David Macfarlane and Glenda Daniels

The University of the Witwatersrand faces a massive showdown today as its council for the first time considers the most substantial objections by workers, the student movement and some academics to restructuring.

At the same time, the Mail & Guardian has been told by a senior academic, Wits management is seeking to oust Vusi Nhlapo, president of the National Education Health and Allied Workers’ Union (Nehawu), from the Wits council.

Wits vice-chancellor Colin Bundy told the M&G this was the first he had heard of this.

After the M&G reported two weeks ago that restructuring was hitting morale among academics at Wits, responses suggested that there was in fact an upbeat sense of enthusiasm on campus.
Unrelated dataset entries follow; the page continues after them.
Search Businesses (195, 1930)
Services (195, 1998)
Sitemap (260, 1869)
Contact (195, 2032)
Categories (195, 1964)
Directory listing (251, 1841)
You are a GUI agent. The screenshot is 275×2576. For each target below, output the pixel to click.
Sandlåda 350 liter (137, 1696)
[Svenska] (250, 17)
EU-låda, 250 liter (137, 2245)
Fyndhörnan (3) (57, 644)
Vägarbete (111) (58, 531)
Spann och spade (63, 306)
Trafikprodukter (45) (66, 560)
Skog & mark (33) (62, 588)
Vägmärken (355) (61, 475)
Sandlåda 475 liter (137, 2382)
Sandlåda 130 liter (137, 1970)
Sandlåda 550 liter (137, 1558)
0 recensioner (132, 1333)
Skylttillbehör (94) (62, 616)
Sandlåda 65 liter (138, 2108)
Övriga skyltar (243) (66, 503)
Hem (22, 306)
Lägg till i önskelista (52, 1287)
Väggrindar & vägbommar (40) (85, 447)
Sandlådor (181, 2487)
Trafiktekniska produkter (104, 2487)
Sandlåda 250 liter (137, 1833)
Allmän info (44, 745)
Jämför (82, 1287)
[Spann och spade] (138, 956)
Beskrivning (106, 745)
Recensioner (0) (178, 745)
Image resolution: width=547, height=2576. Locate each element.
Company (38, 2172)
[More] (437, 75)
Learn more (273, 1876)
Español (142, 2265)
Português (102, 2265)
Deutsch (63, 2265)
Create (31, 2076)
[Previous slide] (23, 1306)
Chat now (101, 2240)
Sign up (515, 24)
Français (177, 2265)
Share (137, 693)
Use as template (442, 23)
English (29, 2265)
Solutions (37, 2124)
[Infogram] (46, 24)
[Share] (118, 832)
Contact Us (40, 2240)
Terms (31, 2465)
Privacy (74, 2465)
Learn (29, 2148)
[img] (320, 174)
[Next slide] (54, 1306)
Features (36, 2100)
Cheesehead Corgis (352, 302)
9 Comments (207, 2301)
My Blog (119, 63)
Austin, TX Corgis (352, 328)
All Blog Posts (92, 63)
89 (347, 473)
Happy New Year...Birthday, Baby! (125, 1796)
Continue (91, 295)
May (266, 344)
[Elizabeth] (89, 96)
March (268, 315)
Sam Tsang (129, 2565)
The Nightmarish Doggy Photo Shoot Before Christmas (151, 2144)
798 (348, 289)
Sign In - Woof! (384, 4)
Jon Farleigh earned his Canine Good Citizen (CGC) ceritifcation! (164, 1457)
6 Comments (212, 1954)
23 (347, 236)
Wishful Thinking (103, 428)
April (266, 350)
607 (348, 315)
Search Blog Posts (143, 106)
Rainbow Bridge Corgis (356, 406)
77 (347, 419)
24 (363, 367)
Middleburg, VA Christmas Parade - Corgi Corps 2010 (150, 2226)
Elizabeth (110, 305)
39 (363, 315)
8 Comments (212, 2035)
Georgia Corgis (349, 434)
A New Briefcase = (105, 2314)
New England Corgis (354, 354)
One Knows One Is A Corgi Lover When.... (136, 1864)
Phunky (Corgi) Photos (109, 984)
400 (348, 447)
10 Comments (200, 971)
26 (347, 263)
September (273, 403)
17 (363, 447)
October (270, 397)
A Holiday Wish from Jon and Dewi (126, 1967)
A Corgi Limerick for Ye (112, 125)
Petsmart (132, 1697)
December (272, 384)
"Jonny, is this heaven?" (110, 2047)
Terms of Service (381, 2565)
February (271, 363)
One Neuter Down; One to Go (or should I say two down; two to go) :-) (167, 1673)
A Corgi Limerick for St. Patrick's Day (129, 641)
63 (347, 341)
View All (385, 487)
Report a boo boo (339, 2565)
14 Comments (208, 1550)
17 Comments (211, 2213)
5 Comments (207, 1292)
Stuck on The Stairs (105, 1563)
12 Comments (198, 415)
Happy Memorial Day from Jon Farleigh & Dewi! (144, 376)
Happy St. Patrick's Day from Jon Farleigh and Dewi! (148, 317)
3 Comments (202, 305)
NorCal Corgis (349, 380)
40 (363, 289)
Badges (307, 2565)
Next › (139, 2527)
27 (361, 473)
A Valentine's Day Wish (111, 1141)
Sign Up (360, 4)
Subsequent developments suggest, how- ever, that the campus is more divided on transformation than Wits management has admitted.

Wits paid consultants more than R4- million for a restructuring plan – approved by the council in February – that would see nearly a quarter of its workers axed this year, in keeping with the council’s plan to cut costs by outsourcing “non-core” functions.

Central to the council’s meeting today will be a hard-hitting critique both of the consultants’ report and the university’s handling of transformation.

The critique, written by Wits academics Glenn Adler, Andries Bezuidenhout, Sakhela Buhlungu, Bridget Kenny, Rahmat Omar, Greg Ruiters and Lucien van der Walt, offers concrete alternatives to the current restructuring plans.

The M&G has been told that Wits senior management continues to disparage this critique, by representing it as having been commissioned by Nehawu.

“They [Wits management] are getting desperate and are calling in every possible pro-admin member of council to lobby for their vote at [today’s] special council meeting,” a senior academic said.

Nehawu’s Tebogo Phadu said the council had promised full consultation but this has not happened. Bundy rejects this, saying the review process has been “highly consultative”.

“Workers are angry – an axe is hanging over their necks,” says Phadu.

Nehawu is planning to report the council’s actions to the public protector and the Human Rights Commission. This is “entirely inappropriate”, says Bundy, who “urges Nehawu to follow the remedies available to it in the Labour Relations Act”.

In the meantime protest action will continue, in the form of go-slows and demonstrations, Phadu said.